A cidade e suas feridas
Samarone Lima
Se você é recifense como infelizmente eu não sou, evite ir ao centro da cidade. Evite ir ao núcleo intenso, onde a cidade poderia respirar esplêndida, em meio às pontes, atravessadas pelo eterno Capibaribe, o nosso rio. Não sei o que há, mas tudo está murchando, tudo está feio e maltratado. É como um imenso jardim, sem jardineiro, sem adubo, sem flores.
O lendário Diário de Pernambuco não está mais lá. Tudo em seu entorno, os bares, os mata-fome, os pega-bêbados, já não existem. Acabou aquela movimentação de jornalistas, fotógrafos, carros, acabou uma vida que se respira ao lado de um jornal. O Jornal do Commercio também deixou o centro da cidade, e está próximo ao Diário, ali pela rua do Lima. Os jornais não estão mais no centro, nem na periferia, então não entendo nada.
Os botecos, os velhos e deliciosos botecos, estão sendo engolidos por essa máfia intensa, a do “crédito pessoal”, ou do “empréstimo consignado”, para os velhos, os nossos velhos, que estão cheios de dívidas. Triste de um país que tem mais empresas de empréstimo consignado para seus velhos, do que botecos ou livrarias. Algo vai mal, muito mal, quando os velhinhos vão caminhando, e há bandos de rapazes e moças oferecendo dinheiro na hora. Para mim, são como urubus, em cima de quem mal tem algo para sobreviver. Emprestam dinheiro fácil, com os juros mordendo o pescoço, em prestações fixas, com o dinheiro descontado em folha.
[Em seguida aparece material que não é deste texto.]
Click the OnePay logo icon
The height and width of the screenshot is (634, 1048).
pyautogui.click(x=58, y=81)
Assim é fácil emprestar dinheiro. E nem me venham com essa de terceira idade, porque velho é uma palavra linda, forte, e que define tempos.
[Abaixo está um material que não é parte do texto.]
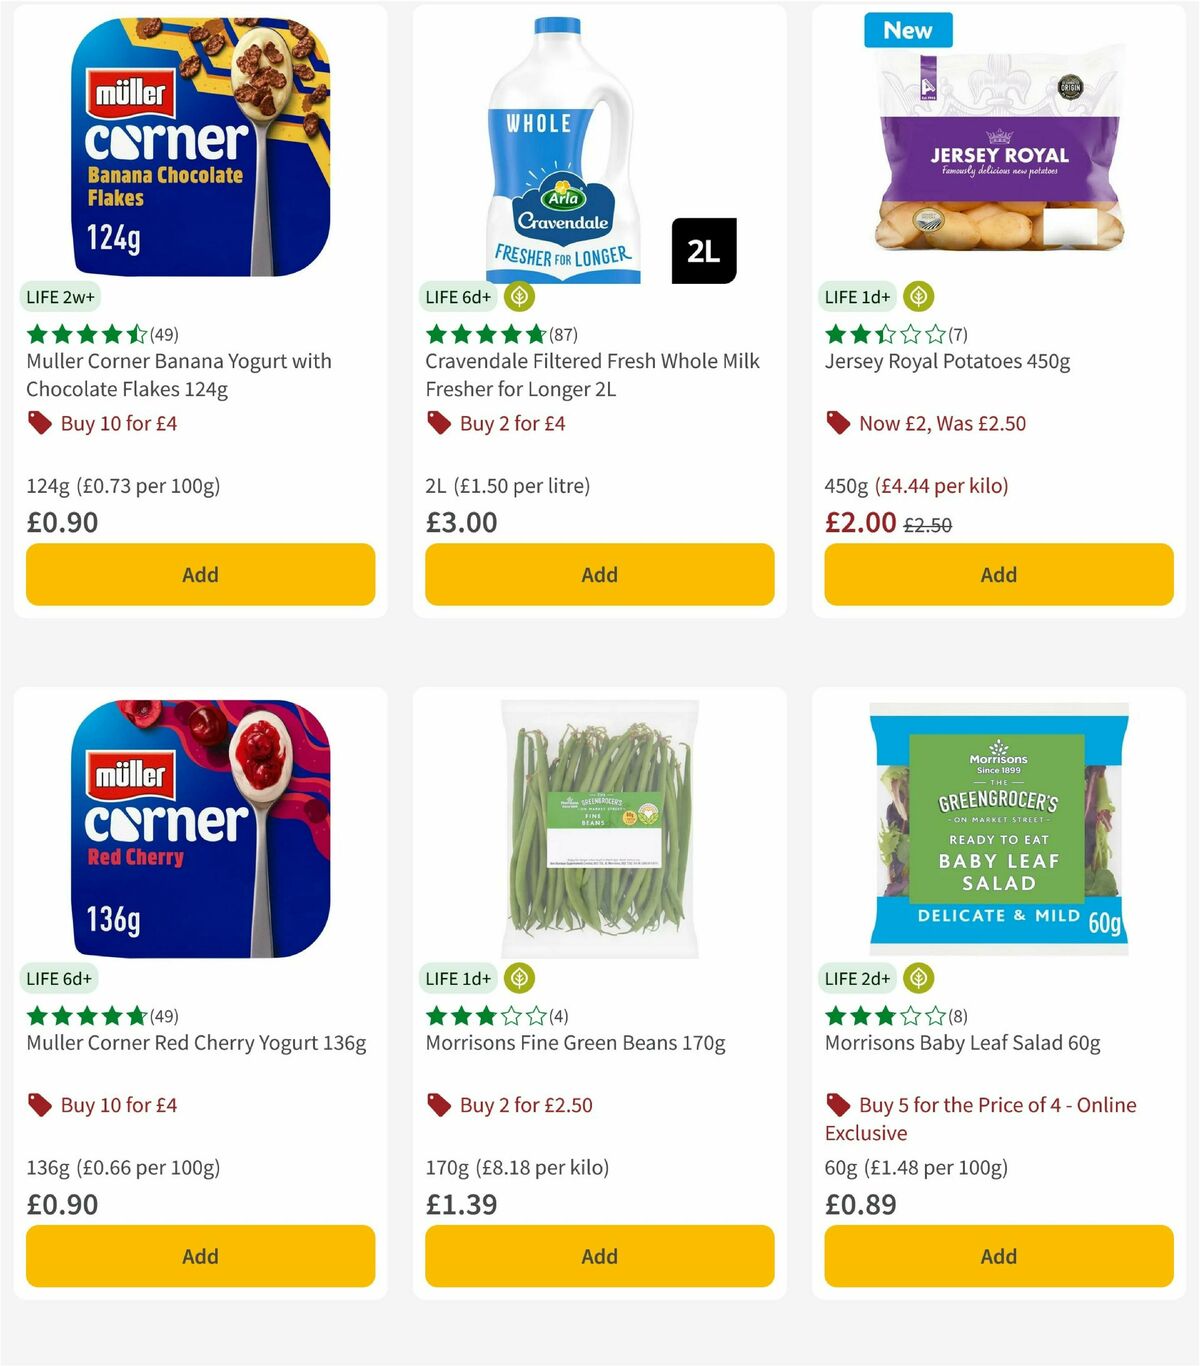Open the (87) reviews for Cravendale milk

point(563,334)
Há muitas farmácias no centro, para as doenças do nosso povo. Há dezenas de lojas de jogo do bicho, no centro do Recife. Há milhares de camelôs, vendendo pipoca, guarda-chuva e óculos escuros. Todas as mulheres do Recife agora querem usar imensos óculos escuros, escondendo o rosto e alguma tristeza, creio.
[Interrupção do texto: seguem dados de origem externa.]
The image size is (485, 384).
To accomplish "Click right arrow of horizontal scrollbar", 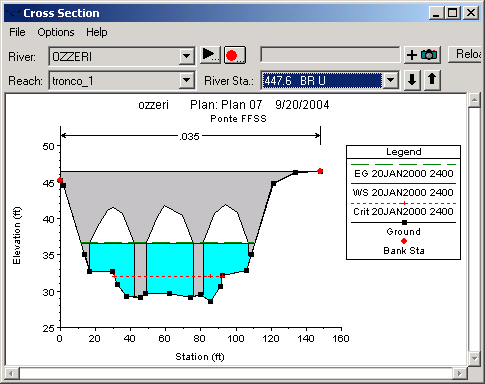I will (460, 373).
Não há uma livraria no centro do Recife. Pode rodar por todas as ruas, que a mendicância cultural é imensa. Me sinto como aquele cego, oferecendo o chapéu em busca de trocados. “Uma livraria para o ceguinho, pelo amor de deus!” Mas nem chapéu tenho. O Bndes tem bilhões e bilhões em seus cofres, financiou agricultores, produtores de vinho, fábricas as mais diversas, tinha a obrigação de chamar Tarcisio Pereira, o nosso “Livro 7″ e dizer:
“Vamos te dar um dinheiro para tu fazer novamente uma grande e deliciosa livraria no centro do Recife, com café e espaço para lançamento de livros”.
O Savoy já era. A Cristal já era. O Dom Pedro eu não sei, fui muito pouco.
Passo nos sebos. Há somente livros de primeiro e segundo grau à venda. Nunca vi sebo que não tem sequer um Henry Miller gasto, largado num canto, por cinco contos. Olho o “Camelódromo”, inaugurado com pompa e circunstância outro dia, por algum prefeito que não lembro. Está lá, um resto de sobra de obra que rendeu muita grana a alguém. Carcaças urbanas e uns pobres diabos jogando dominó, debaixo de um calor infernal. Ó ceus.
Nem vou falar do Bairro do Recife. A parte mais linda do Recife está ao deus-dará. Era para ser o centro de uma vasta produção cultural, mas é o arremedo de algo que não vingou.
A melhor parte desta visita melancólica, foi quando peguei o Alto Santa Isabel e voltei para casa.
Deixemos de louvar tanto o Recife. A cidade está cheia de feridas.
Ps. Renilde, recebi o presente. Obrigado. Não sei ainda como agradecer.